## Exercise details
In the material below, transcribe every line from the first through the line holding "This screenshot has width=987, height=527.", exactly, and stop after that line.

## Records shown

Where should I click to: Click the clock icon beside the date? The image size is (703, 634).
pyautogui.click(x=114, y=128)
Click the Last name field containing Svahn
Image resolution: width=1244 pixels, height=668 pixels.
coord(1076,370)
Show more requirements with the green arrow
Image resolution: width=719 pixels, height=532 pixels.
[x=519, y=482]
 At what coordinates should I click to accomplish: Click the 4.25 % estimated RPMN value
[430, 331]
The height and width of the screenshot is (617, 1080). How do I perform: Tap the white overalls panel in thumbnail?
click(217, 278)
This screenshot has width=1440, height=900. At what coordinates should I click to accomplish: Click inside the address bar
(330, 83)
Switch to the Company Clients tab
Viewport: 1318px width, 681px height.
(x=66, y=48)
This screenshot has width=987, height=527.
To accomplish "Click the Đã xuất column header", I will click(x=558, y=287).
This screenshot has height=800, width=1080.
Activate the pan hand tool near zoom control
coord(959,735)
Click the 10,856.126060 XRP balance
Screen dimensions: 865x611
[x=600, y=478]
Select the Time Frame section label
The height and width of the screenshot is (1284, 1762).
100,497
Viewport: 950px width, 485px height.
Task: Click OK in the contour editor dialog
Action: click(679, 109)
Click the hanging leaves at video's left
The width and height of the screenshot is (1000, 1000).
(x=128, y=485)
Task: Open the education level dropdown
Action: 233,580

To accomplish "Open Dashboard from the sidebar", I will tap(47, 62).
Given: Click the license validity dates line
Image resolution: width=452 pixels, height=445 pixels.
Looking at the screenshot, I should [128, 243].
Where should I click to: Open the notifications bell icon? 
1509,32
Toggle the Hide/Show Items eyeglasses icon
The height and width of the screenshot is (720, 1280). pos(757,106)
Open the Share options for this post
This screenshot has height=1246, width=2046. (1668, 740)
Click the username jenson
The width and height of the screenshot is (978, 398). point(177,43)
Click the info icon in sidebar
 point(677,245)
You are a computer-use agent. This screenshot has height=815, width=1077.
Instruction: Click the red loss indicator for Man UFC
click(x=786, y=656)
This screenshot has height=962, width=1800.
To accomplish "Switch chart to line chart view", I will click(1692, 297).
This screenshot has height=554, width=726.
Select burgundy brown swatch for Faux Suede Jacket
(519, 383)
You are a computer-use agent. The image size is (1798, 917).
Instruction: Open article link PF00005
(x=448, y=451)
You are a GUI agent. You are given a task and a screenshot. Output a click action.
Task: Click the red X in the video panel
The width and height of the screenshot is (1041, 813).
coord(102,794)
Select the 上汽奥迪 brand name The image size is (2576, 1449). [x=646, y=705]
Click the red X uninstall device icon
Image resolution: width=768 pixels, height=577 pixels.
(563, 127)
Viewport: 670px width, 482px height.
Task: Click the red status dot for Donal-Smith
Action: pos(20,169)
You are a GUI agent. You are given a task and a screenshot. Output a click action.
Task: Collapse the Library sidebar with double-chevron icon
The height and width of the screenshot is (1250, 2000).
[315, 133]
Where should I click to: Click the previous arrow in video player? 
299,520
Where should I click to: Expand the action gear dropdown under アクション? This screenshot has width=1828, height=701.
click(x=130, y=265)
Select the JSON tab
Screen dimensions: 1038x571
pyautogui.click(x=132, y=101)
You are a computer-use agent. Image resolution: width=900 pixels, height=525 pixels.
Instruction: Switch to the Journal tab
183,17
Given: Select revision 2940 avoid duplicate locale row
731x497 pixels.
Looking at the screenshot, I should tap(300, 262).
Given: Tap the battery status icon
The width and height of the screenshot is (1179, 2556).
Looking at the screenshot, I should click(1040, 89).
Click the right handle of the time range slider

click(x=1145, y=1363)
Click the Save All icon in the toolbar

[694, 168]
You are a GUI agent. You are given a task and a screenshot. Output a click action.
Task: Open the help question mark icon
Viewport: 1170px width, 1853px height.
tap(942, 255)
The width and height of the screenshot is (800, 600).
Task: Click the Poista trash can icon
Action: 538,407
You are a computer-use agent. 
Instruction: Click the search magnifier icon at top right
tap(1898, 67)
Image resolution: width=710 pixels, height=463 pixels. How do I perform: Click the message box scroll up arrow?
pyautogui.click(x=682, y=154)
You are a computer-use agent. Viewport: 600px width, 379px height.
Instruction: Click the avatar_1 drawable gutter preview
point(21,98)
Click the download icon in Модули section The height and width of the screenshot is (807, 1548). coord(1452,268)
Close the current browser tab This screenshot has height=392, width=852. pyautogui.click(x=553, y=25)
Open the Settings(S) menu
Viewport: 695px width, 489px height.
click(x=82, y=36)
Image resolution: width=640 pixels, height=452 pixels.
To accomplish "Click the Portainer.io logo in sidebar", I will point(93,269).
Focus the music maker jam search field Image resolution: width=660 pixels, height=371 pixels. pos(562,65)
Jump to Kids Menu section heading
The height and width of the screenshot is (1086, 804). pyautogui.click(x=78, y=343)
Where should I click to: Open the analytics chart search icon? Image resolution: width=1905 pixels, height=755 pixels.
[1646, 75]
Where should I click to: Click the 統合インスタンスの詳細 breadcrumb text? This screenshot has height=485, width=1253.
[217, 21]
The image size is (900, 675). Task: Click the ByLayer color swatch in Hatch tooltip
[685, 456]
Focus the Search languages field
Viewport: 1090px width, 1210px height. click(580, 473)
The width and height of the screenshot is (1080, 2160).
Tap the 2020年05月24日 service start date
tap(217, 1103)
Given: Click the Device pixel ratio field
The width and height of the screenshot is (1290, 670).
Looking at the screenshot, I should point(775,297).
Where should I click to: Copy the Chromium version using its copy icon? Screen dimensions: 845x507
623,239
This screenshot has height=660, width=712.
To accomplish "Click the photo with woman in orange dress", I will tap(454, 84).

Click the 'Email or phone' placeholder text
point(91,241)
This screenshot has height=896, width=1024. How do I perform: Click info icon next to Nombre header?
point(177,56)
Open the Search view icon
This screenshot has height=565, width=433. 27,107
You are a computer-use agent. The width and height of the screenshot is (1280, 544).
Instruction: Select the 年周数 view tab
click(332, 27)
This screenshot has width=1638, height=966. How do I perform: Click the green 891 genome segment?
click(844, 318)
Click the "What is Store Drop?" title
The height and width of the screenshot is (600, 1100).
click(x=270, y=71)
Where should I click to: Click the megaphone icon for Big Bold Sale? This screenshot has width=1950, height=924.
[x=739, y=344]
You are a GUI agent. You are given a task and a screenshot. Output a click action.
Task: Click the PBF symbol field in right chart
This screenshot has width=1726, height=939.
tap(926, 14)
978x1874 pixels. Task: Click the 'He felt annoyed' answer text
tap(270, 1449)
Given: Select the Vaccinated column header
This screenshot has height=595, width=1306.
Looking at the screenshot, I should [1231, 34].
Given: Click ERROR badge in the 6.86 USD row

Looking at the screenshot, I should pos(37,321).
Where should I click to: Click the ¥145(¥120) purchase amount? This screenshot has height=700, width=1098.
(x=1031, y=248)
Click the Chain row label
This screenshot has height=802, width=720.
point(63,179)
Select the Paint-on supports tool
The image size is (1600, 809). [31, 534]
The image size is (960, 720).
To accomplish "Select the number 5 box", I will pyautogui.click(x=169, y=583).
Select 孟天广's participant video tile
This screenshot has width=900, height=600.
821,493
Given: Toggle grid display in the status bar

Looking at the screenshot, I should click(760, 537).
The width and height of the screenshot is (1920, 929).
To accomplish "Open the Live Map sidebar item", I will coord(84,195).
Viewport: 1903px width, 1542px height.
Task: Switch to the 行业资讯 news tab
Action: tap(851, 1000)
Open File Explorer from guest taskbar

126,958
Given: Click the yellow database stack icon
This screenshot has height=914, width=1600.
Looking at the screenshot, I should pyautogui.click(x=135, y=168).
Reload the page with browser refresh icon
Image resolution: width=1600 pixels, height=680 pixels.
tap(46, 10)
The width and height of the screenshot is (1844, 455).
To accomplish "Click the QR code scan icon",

## Response to this task
Where should I click to: Click the clock icon beside the date? The image size is (703, 634).
pyautogui.click(x=114, y=128)
Click the Last name field containing Svahn
Image resolution: width=1244 pixels, height=668 pixels.
coord(1076,370)
Show more requirements with the green arrow
Image resolution: width=719 pixels, height=532 pixels.
[x=519, y=482]
 At what coordinates should I click to accomplish: Click the 4.25 % estimated RPMN value
[430, 331]
The height and width of the screenshot is (617, 1080). How do I perform: Tap the white overalls panel in thumbnail?
click(217, 278)
This screenshot has width=1440, height=900. At what coordinates should I click to accomplish: Click inside the address bar
(330, 83)
Switch to the Company Clients tab
Viewport: 1318px width, 681px height.
(x=66, y=48)
This screenshot has width=987, height=527.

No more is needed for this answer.